Бьет час; слышится сигнальный свист; поезд близко. Станция приходит в движение: поднимается шум, беготня, суета. В моих ушах, словно перекрестный огонь, раздаются всевозможные приветствия и поощрения. Дурак! разиня! простофиля! фалалей! Наконец, я добираюсь до вагона 2-го класса и бросаюсь на первую порожнюю скамью, в надежде уснуть.

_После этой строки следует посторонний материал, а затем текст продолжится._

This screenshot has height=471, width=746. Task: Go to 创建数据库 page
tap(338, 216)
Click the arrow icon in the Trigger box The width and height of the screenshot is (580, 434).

Но, увы! летние ночи недолги. Не успеваем мы проехать трех станций, как в вагоне уже совсем светло. Сквозь беспокойную дорожную дремоту я слышу говор проснувшихся соседей, который, постепенно оживляясь и оживляясь, усиливается наконец до того, что нечего и думать о сне. Било четыре часа утра, когда я окончательно открыл глаза. Весь вагон бодрствовал; во всех углах шла оживленная беседа. Мой визави, чистенький старичок, как после оказалось, старого покроя стряпчий по делам, переговаривался с сидевшим наискосок от меня мужчиной средних лет в цилиндре и щегольском пальто. По-видимому, знакомство началось не далее как вчера вечером, но в речах обоих собеседников уже царствовала та интимность, которою вообще отличаются излияния людей, вполне чистых сердцем и не имеющих на душе ничего заветного.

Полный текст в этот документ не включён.